:: Input records ::

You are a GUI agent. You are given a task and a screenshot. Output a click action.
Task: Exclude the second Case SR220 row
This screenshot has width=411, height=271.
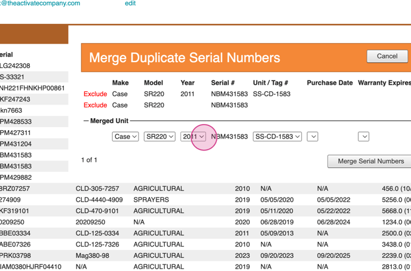point(95,105)
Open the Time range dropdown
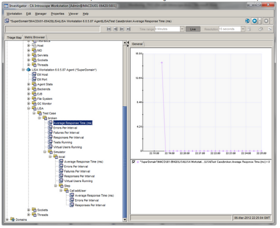280x228 pixels. tap(182, 29)
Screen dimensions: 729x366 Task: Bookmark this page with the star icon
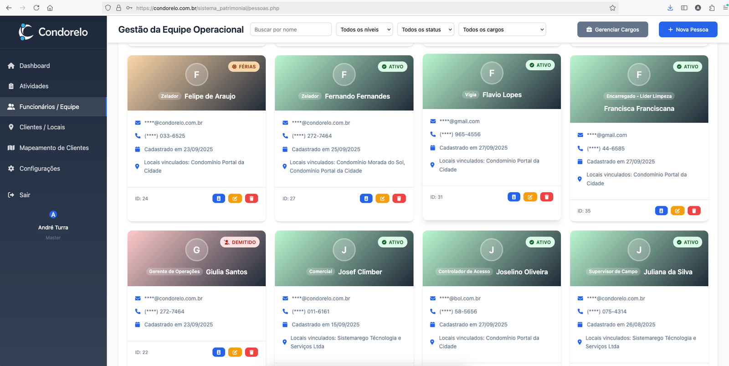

:::

• What the task asks: Repeat the lines of the items word for word, leaving out the pictures.

• Output for this task:
You are a GUI agent. You are given a task and a screenshot. Output a click action.
Task: Exclude the second Case SR220 row
This screenshot has width=411, height=271.
point(95,105)
Open the Time range dropdown
280x228 pixels. tap(182, 29)
Screen dimensions: 729x366 Task: Bookmark this page with the star icon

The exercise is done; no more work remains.